§ **Provided records**
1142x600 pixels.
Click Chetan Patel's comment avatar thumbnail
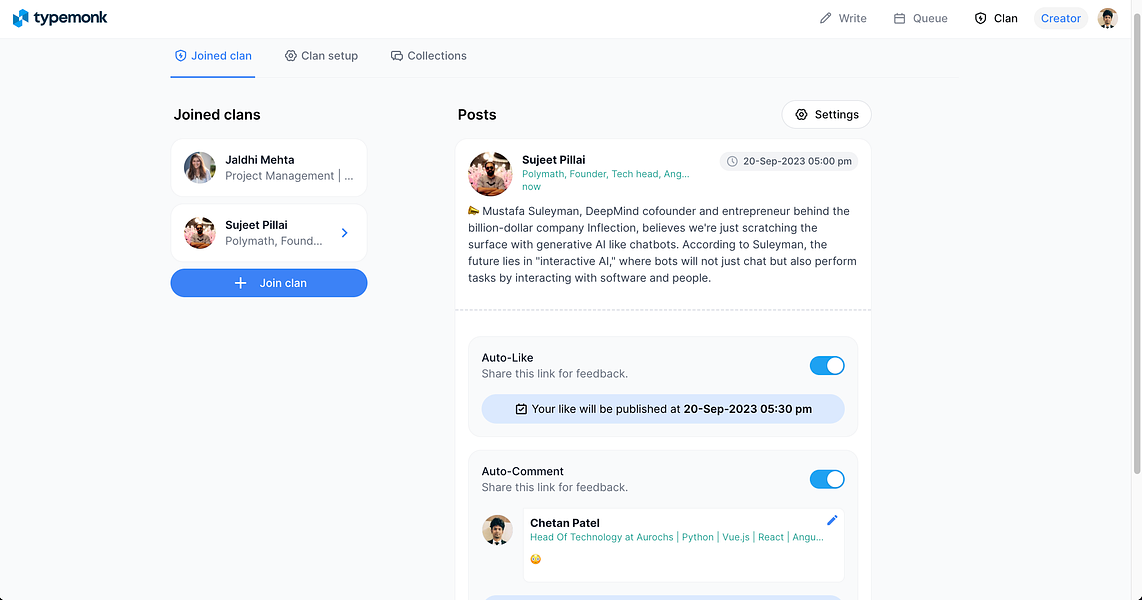(497, 530)
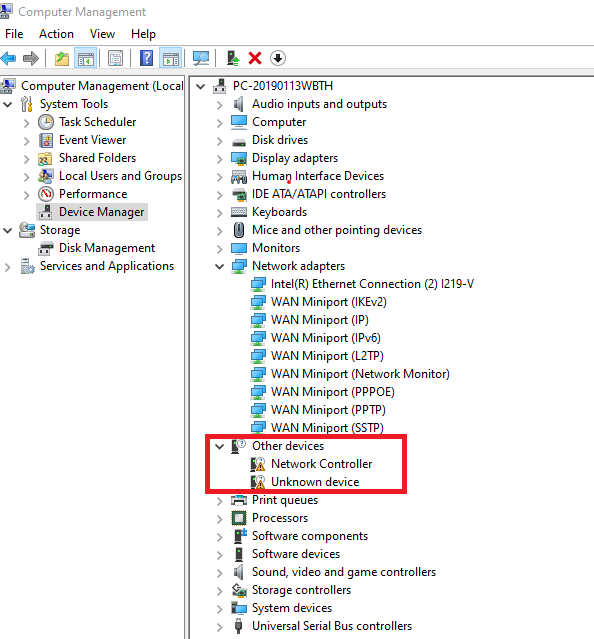The image size is (594, 639).
Task: Open the Action menu
Action: (56, 34)
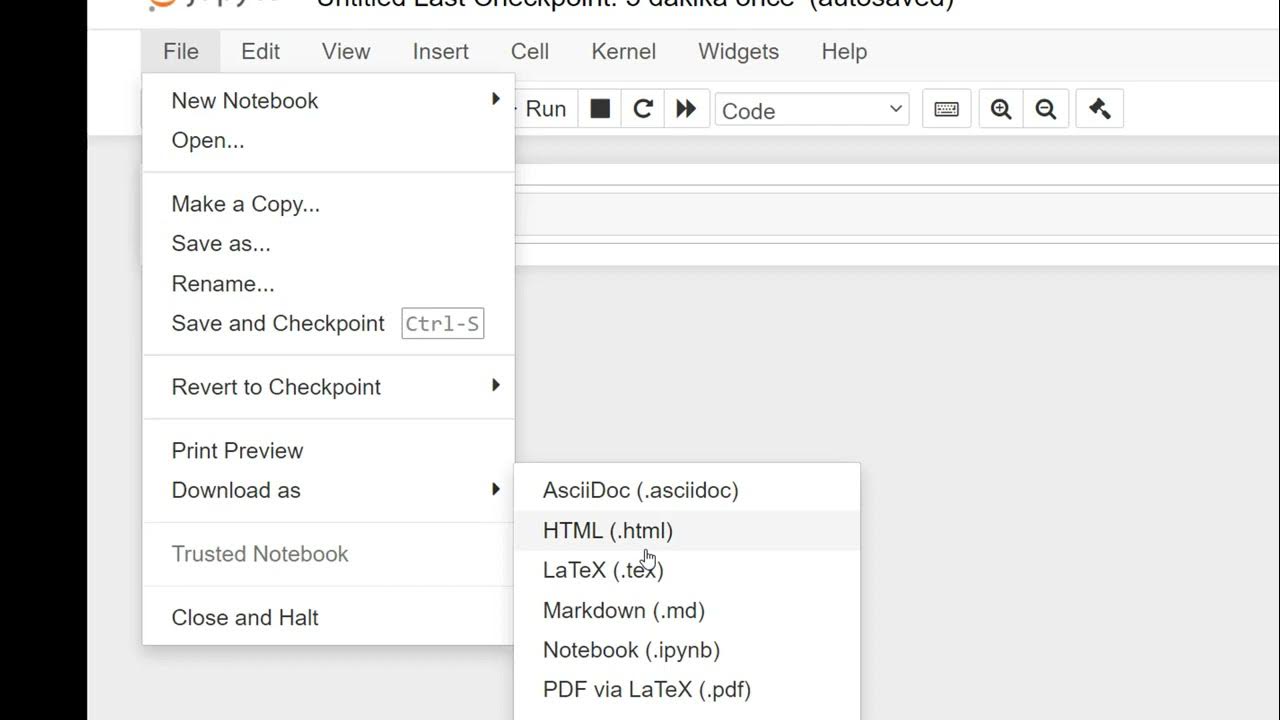Screen dimensions: 1280x720
Task: Click the zoom in magnifier icon
Action: coord(1001,109)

§ **Goal of the exercise**
Extract the full listing above verbatim; pictures are to be left out of the copy.

§ **Result for this task**
1142x600 pixels.
Click Chetan Patel's comment avatar thumbnail
(497, 530)
The image size is (594, 639).
Task: Open the Action menu
Action: (56, 34)
Screen dimensions: 1280x720
Task: Click the zoom in magnifier icon
Action: coord(1001,109)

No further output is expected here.